Their technique will enable creators to replace and modify backgrounds without specialized equipment.

They called it YouTube's new lightweight video format, designed specifically for YouTube creators.

They issued a March 1 announcement of a "precise, real-time, on-device mobile video segmentation to the YouTube app by integrating this technology into stories."

How did they do this? Anon said "the crux of it all is machine learning."

Bazarevsky and Tkachenka said they leveraged "machine learning to solve a semantic segmentation task using convolutional neural networks."

Translation: "Google is developing an artificial intelligence alternative that works in real time, from a smartphone camera," Grigonis wrote.

The two engineers described an architecture and training procedure suitable for mobile phones. They kept in mind that "A mobile solution should be lightweight and run at least 10-30 times faster than existing state-of-the-art photo segmentation models."
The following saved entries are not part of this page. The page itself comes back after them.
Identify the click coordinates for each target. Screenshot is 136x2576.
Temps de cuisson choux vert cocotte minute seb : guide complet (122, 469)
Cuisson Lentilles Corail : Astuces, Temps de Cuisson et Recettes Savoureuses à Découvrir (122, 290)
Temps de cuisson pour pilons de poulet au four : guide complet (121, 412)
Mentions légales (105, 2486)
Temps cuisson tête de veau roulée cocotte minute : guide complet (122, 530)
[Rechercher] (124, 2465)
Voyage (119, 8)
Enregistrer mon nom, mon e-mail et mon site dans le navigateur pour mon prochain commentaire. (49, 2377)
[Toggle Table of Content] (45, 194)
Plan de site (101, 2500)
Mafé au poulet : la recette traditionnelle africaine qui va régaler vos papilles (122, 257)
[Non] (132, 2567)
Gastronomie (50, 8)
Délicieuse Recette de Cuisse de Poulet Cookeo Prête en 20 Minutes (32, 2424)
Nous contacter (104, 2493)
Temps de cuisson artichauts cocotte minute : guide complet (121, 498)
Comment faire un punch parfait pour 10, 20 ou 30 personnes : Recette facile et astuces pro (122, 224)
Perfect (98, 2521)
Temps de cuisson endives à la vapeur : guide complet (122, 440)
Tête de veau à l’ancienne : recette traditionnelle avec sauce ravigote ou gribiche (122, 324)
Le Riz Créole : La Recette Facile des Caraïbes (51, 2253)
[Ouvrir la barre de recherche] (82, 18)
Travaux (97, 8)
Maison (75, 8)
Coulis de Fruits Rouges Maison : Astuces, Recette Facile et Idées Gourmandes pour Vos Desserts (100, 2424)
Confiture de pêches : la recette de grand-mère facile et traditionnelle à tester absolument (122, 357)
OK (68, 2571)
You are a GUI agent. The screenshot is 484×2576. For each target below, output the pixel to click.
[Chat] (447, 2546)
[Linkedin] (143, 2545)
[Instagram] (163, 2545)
As for a dataset, they "annotated tens of thousands of images." These captured a wide spectrum of foreground poses and background settings.

"With that data set, the group trained the program to separate the background from the foreground," said Grigonis.

Devin Coldewey in TechCrunch: "The network learned to pick out the common features of a head and shoulders, and a series of optimizations lowered the amount of data it needed to crunch in order to do so."

Digital Trends explained how it works: "Once the software masks out the background on the first image, the program uses that same mask to predict the background in the next frame. When that next frame has only minor adjustments from the first...the program will make small adjustments to the mask. When the next frame is much different from the last ...the software will discard that mask prediction entirely and create a new mask."

One end result of their work, as said on the Google Research blog, is that "our network runs remarkably fast on mobile devices, achieving 100+ FPS on iPhone 7 and 40+ FPS on Pixel 2 with high accuracy (realizing 94.8% IOU on our validation dataset), delivering a variety of smooth running and responsive effects in YouTube stories."

What's next?

It is in limited beta. "Our immediate goal is to use the limited rollout in YouTube stories to test our technology on this first set of effects. As we improve and expand our segmentation technology to more labels, we plan to integrate it into Google's broader Augmented Reality services."